And Hollywood award season in bloom. But this year's Gold Globes were likely be striking a different tone. These stories ahead here on CNN NEWSROOM. Thank you for joining us.
I'm Natalie Allen.
Our top story, U.S. President Donald Trump wants everyone to know he is very smart, a genius even. Author Michael Wolff paints an embarrassing portrait of the President in the new tell-all book, "Fire and Fury." It suggests that Mr. Trump lacks the intelligence and temperament to lead the U.S.
The President quickly denounced the book as phony and full of lies, but early Saturday, he went further. In a series of tweets, he argued that his path from businessman to TV star to president qualified him as a very stable genius.

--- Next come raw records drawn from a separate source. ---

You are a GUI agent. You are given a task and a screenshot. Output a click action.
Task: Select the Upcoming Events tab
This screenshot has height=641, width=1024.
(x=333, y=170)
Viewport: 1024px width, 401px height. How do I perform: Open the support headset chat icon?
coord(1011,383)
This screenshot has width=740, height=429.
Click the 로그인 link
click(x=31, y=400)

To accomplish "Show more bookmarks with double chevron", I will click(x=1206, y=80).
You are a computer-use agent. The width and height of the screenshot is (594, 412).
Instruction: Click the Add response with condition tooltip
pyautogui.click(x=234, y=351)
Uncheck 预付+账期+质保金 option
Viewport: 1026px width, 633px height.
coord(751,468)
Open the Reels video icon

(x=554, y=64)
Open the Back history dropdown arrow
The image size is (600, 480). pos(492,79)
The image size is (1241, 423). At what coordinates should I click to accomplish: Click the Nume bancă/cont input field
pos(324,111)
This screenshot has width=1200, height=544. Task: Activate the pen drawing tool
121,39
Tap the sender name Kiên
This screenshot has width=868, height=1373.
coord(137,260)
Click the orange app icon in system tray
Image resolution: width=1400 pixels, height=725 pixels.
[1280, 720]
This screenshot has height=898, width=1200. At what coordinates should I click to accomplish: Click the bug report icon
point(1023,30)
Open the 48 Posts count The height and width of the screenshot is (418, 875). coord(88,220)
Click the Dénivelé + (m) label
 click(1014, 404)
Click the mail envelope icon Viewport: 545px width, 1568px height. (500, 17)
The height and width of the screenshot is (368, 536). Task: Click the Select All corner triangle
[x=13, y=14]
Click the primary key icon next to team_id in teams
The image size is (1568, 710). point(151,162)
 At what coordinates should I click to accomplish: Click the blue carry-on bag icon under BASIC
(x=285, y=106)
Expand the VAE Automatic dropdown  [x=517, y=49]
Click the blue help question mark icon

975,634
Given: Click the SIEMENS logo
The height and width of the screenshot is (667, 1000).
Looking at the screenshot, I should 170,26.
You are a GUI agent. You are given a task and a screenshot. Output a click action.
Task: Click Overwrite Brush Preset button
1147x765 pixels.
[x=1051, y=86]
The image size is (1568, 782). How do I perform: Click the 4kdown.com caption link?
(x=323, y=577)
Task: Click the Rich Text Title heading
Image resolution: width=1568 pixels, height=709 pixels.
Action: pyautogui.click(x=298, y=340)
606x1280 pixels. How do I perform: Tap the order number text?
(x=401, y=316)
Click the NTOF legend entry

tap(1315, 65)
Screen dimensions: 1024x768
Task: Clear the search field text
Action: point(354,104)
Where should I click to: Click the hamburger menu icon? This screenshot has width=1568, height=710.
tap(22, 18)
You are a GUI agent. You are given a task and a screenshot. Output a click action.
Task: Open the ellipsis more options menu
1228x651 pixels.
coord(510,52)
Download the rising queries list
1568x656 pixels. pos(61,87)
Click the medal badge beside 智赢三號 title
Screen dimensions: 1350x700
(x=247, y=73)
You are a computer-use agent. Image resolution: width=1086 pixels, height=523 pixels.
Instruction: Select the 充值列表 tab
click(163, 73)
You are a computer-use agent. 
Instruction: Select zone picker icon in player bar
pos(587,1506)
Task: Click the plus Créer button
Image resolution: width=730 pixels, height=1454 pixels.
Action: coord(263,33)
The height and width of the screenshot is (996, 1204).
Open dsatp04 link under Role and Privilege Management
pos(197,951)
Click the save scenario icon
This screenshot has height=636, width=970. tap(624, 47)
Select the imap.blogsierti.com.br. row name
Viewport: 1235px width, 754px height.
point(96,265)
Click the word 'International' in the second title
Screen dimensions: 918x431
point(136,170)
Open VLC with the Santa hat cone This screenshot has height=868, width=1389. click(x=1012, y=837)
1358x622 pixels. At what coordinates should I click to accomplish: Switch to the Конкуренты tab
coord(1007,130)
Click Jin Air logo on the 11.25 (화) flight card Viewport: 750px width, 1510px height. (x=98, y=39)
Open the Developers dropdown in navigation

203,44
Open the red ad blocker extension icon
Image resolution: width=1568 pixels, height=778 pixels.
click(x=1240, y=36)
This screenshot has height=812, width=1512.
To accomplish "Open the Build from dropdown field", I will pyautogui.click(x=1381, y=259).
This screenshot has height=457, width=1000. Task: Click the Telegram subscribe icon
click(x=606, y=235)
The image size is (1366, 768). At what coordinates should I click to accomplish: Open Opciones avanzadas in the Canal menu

Here's what he said Saturday.
(BEGIN AUDIO CLIP)
DONALD TRUMP, PRESIDENT OF THE UNITED STATES: I went to the best colleges for college. I went to a -- I had a situation where I was a very excellent student, came out, made billions and billions of dollars, became one of the top business people, went to television and for 10 years was a tremendous success, as you probably have heard, ran for president one time and won.
(END AUDIO CLIP)
ALLEN: Complaining about the bestseller was not the only thing on the President's agenda on Saturday. He's been conducting business with Republican leaders at Camp David, the presidential retreat in Maryland. For more on that, here's CNN's Boris Sanchez.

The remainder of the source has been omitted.